Preferably, the digester feed slurry is released into the first or uppermost zone near the axial centerline of the vessel at a position somewhat above the baffle at the lower portion of the zone. As described elsewhere herein, bubbly flow in larger diameter bubble columns produces a significant natural convectional axial flow circulation. The liquid/slurry phase within a central core of the vessel flows upwards, and this is counterbalanced with a downwards flowing outer annulus region. In bubbly flow, this core annulus inversion point of the liquid/slurry flow is typically at about 0.7 times the vessel radius. Preferably, the inlet of the CTA slurry is designed so that the slurry is significantly dispersed horizontally within the central core, but without being significantly projected into the outer down flowing region. Preferably, the slurry inlet may be positioned at least about 1 or 2 meters above the lower baffle with the air sparger located between the slurry inlet and lower baffle. This positioning is designed to reduce the fraction of digester feed slurry particles that are passed more quickly downward to the baffle, through the baffle and into the zone beneath.
A preferred total residence time in the first digestion zone may be from 10 minutes to 60 minutes, preferably 15 minutes to 50 minutes and most preferably from 20 to 40 minutes.
It is preferred that the height of the first, uppermost zone be less than about 30, 20, 10 meters. This provides an end-to end mixing time of the first uppermost zone aptly matching recrystallization and other chemical kinetics with the axial core-annulus circulating velocity profile made available by the very small amounts of gas mixing power and total mixing power disclosed herein. In order to increase the gas mixing power provided by the small volumetric flow rates of gas (V) disclosed herein, it is preferred to that the first uppermost zones have a height that is more than about 1, 2, 4 meters, thereby increasing the dP term in the VdP gas mixing power. In order to increase the superficial gas velocity and natural convection axial slurry circulation velocity profile made possible with the small volumetric flow rates of gas disclosed herein, it is preferred that the first uppermost zone have an inside diameter that is less than about 16, 12, 10 meters. In order to increase the natural convection axial circulation velocity profile by avoiding too much wall drag resistance from the vessel wall, it is preferred that the first uppermost zone have an inside diameter that is more than about 0.5, 1.0, 1.5 meters. To balance these competing hydrodynamic objectives, it is preferred that the first uppermost zone have a ratio of reaction medium diameter to reaction medium height of more than about 0.5, 1.0, 1.5 to 1 and less than about 16, 8, 4 to 1.

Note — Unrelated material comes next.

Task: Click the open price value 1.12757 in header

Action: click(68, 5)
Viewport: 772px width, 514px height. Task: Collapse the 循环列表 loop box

In one embodiment the inlet of the slurry supply conduit to the first or uppermost digestion zone may include a deflector unit attached to the top of a vertical inlet pipe. The deflector may be in the shape of an approximately horizontal flat impingement plate, an inverted impingement cone or any shape that improves the horizontal distribution of slurry outward from the termination of the supply conduit, more preferably without significant deflection downward toward the baffle in the lower portion of the first or uppermost digestion zone. A schematic diagram of one embodiment of a deflector unit is shown in
Optionally, at least one flow eductor apparatus may be provided to use the kinetic energy of entering digester feed slurry to induce additional circulation of the reaction medium near the end of at least one digester feed slurry supply conduit.
It is preferred that at least about 25, 50, 75, 100 percent of the mass flow rate of digester feed slurry exiting supply conduit openings into a digester feed zone is provided with a superficial velocity at respective conduit openings of more than at least about 1, 3, 5 m/s and less than about 70, 50, 30 m/s.
Optionally, the digester feed slurry may be split into two or more approximately equal portions of mass flow rate and fed at separated axially positions. Preferably, these slurry feed positions are each separated axially by at least about 0.5, 1.0, 1.5 times the inside diameter of the bubble column digester vessel at the elevations where digester feed slurry is introduced. Certain combinations of digester feed slurry composition and mass flow rate may indicate selections of air feed rates and vessel diameters that are not adequately mixed with respect to controlling the local liquid-phase compositions of dissolved para-toluic acid, 4-CBA, and molecular O2 near the slurry feeding openings. In such cases, a splitting of digester feed slurry flow and axial separation of digester feed slurry introduction openings reduces the mixing difficulties when employing natural convection bulk circulation of reaction medium provided principally by gas mixing power in the bubbly flow regime. The splitting of the digester feed slurry flow may comprise flow measurement and variable flow control elements situated in supply conduits, supply conduit design geometry such as symmetry of frictional pressure drop with adjustment for differences in elevation head, and other means known in the art.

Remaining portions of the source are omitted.